• _SUPPLIED PASSAGE_:

***

The user sensor may comprise pressure or optical sensors positioned
on the user side of the device to determine the heart rate of the
user when the user's hands contact the user side. The user sensor
may comprise a microphone configured to capture audio data of the
user and the controller may be configured to analyze the captured
audio data to determine a condition of the user. The user sensor
may comprise a heart rate sensor configured to measure the heart
rate of the user.
[0029] The user sensor may continuously measure user parameters or
signs over a given period, at a certain point in time, or at a
plurality of time points over a given period. The user sensor may
acquire the user sensor data and provide it to the controller. All
or only some of the user sensor data may be provided to the
controller. For example, the user sensor data may only be provided
to the controller if the measured parameter or sign exceeds a
predetermined threshold and/or if the measured parameter or sign
changes by a predetermined amount.
[0030] The controller may be configured to periodically
re-determine the target force distribution profile using the most
recently acquired user sensor data. The controller may therefore
dynamically control the viscosity of the NNF fluid on the basis of
the condition of the user so as to deliver a force distribution
profile which will be most beneficial to the patient and/or the
user, based on the user's current state.

***

• _REQUIRED ACTIONS_:
[1] Please repeat the user sensor passage exactly, from "[0030] The controller" up to and including "user's current state.".
[2] Answer these questions from the user sensor passage:
(a) Which component may capture audio data of the user?
(b) In the example given, what conditions must be met for user sensor data to be provided to the controller?
(c) What property of the NNF fluid does the controller dynamically control?

***

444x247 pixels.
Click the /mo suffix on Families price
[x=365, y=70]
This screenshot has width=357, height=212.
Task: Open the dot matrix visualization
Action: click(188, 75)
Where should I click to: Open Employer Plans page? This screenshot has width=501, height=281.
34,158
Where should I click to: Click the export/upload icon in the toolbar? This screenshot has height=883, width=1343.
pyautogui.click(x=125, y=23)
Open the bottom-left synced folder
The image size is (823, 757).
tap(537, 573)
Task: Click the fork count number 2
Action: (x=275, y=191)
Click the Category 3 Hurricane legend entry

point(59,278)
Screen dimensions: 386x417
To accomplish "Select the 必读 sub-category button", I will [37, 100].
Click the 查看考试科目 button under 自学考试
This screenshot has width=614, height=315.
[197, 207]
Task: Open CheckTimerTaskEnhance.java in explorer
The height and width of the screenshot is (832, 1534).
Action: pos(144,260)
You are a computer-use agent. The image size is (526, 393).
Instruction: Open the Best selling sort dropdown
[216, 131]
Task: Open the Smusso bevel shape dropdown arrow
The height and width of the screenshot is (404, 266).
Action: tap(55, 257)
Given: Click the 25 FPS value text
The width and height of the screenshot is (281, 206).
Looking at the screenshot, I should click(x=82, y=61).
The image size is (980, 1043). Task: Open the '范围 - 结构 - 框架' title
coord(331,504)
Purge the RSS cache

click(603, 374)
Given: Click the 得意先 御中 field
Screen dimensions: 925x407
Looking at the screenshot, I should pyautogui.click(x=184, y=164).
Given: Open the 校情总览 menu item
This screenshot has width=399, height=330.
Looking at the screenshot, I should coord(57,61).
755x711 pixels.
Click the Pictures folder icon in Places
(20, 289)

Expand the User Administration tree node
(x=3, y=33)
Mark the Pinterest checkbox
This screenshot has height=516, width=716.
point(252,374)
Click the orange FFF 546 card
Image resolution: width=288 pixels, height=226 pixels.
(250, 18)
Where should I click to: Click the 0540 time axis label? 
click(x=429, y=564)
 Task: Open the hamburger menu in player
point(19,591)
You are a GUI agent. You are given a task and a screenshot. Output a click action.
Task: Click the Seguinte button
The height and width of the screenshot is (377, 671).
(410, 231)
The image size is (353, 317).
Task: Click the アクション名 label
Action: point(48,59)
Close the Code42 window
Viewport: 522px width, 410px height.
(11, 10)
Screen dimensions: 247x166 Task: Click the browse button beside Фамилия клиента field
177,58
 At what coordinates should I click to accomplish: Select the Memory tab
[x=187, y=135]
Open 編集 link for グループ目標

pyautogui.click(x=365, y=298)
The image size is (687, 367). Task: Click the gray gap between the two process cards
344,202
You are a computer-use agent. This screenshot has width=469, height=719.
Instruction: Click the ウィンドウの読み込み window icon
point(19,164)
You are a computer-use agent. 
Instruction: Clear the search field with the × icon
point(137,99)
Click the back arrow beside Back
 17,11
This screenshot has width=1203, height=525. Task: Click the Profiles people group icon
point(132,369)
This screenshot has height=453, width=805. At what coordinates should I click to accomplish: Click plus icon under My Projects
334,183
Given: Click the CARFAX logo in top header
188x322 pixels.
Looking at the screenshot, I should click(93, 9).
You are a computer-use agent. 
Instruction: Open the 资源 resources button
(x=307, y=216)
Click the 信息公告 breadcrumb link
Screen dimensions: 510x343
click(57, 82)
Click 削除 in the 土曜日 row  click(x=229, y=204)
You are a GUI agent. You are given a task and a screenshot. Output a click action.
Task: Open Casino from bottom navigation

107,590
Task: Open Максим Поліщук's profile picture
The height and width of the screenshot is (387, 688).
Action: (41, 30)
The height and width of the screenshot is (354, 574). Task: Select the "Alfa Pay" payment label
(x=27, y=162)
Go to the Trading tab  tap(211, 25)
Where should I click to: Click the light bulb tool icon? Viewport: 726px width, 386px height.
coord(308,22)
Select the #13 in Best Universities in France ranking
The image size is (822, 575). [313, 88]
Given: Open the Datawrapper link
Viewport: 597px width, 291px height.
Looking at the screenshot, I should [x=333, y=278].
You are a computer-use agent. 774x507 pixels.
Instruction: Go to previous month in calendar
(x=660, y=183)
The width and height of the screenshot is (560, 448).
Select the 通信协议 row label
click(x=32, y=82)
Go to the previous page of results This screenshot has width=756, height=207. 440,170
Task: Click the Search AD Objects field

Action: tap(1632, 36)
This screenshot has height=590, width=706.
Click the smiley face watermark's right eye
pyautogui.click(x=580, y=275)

***

• _ANSWERS PER TASK_:
[1]
[0030] The controller may be configured to periodically
re-determine the target force distribution profile using the most
recently acquired user sensor data. The controller may therefore
dynamically control the viscosity of the NNF fluid on the basis of
the condition of the user so as to deliver a force distribution
profile which will be most beneficial to the patient and/or the
user, based on the user's current state.

[2]
(a) A microphone.
(b) The measured parameter or sign exceeds a predetermined threshold and/or changes by a predetermined amount.
(c) Its viscosity.